(Given text)

I agree with the above. Some people may not know how to deal with someone that is sick. And I'm sure you have many emotions about it as well. It is a hard thing to deal with.
If you feel like your mental health is suffering------- please talk to your doctor about it. As someone deals with a serious illness, that is not at all uncommon and will make things more difficult.
I wish you a return to health and happiness.
Well it's a good sign that he has stayed so far after already knowing you are sick. I think you need to have a heart to heart talk with him. Tell him everything you told us. People react differently when tough times come around and maybe he's scared and just doesn't know what to do. Though really, you want to have a support network of more than one person. Look to family and friends, too. Don't put all the pressure on him. When I went through major surgery my boyfriend left me and so did a couple friends. I felt abandoned, though I still had my family to help me through. So it's always good to have a few different people there to help you out. I'm sorry you're going through all of this. You can always talk to people on here, though do get your support network together and talk with your boyfriend. Good luck with it all! hugs.
Unfortunately, knowing someone you're interested in has medical problems and actually carrying on a relationship with them as they worsen are two completely different things. Plenty of long-standing marriages have fallen apart over terminal illnesses or serious medical problems. The best thing for you to do would be to look to your family and friends for support, because to rely on someone that may or may not stick around to give you the affection and support you need is dangerous, and he may pull the rug out from under you at any point if he decides to wuss out, turn tail and run. Talking to him may help in the short term but honestly I think he's quite aware of the effect that his actions are having on you. He does seem quite scared, but the real test is whether he can get over his fear and be the shoulder you need or whether he's going to be scared completely away.

(End Given text)

Required work:
**1)** In the replies about coping with illness, change "dangerous" to "risky" and write out everything from "Unfortunately, knowing someone" down to "scared completely away.".
**2)** Translate this sentence from the replies about coping with illness into Spanish: "I wish you a return to health and happiness."

(Extracted records)

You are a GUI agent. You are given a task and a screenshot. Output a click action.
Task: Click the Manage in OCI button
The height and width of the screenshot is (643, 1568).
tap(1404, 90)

(End Extracted records)
(Extracted records)

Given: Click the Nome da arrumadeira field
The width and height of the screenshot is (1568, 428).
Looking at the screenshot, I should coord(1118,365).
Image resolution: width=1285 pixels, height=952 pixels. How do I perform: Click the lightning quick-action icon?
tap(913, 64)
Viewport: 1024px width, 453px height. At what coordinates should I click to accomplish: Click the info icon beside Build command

(End Extracted records)
(Extracted records)

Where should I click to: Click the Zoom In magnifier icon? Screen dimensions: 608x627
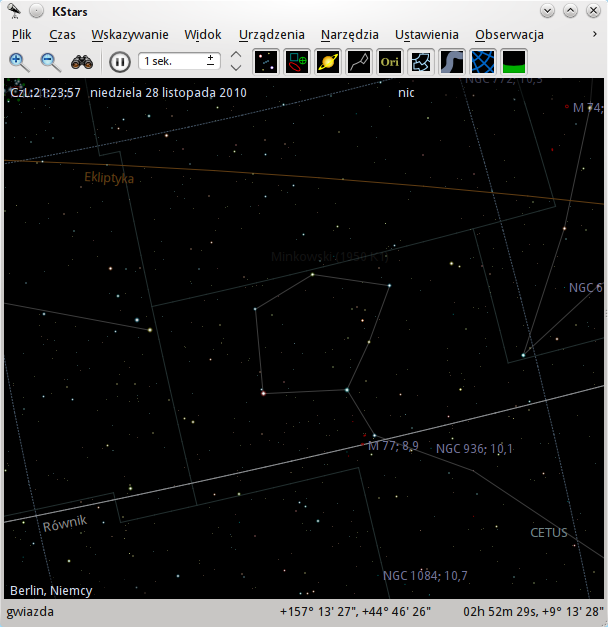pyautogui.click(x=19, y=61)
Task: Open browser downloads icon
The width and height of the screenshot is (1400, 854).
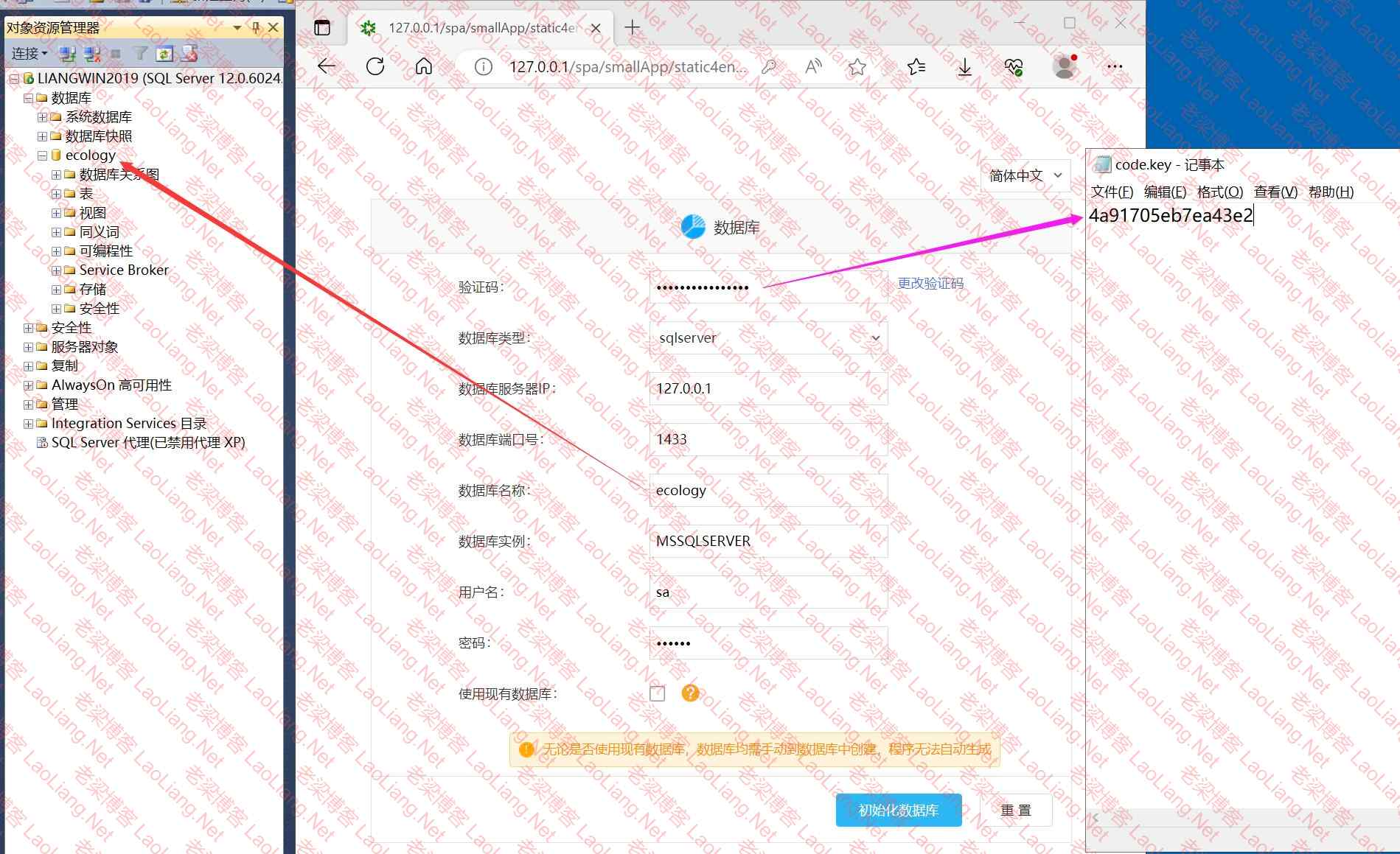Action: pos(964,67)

(End Extracted records)

Numbered answers:
**1)**
Unfortunately, knowing someone you're interested in has medical problems and actually carrying on a relationship with them as they worsen are two completely different things. Plenty of long-standing marriages have fallen apart over terminal illnesses or serious medical problems. The best thing for you to do would be to look to your family and friends for support, because to rely on someone that may or may not stick around to give you the affection and support you need is risky, and he may pull the rug out from under you at any point if he decides to wuss out, turn tail and run. Talking to him may help in the short term but honestly I think he's quite aware of the effect that his actions are having on you. He does seem quite scared, but the real test is whether he can get over his fear and be the shoulder you need or whether he's going to be scared completely away.

**2)** Te deseo que recuperes la salud y la felicidad.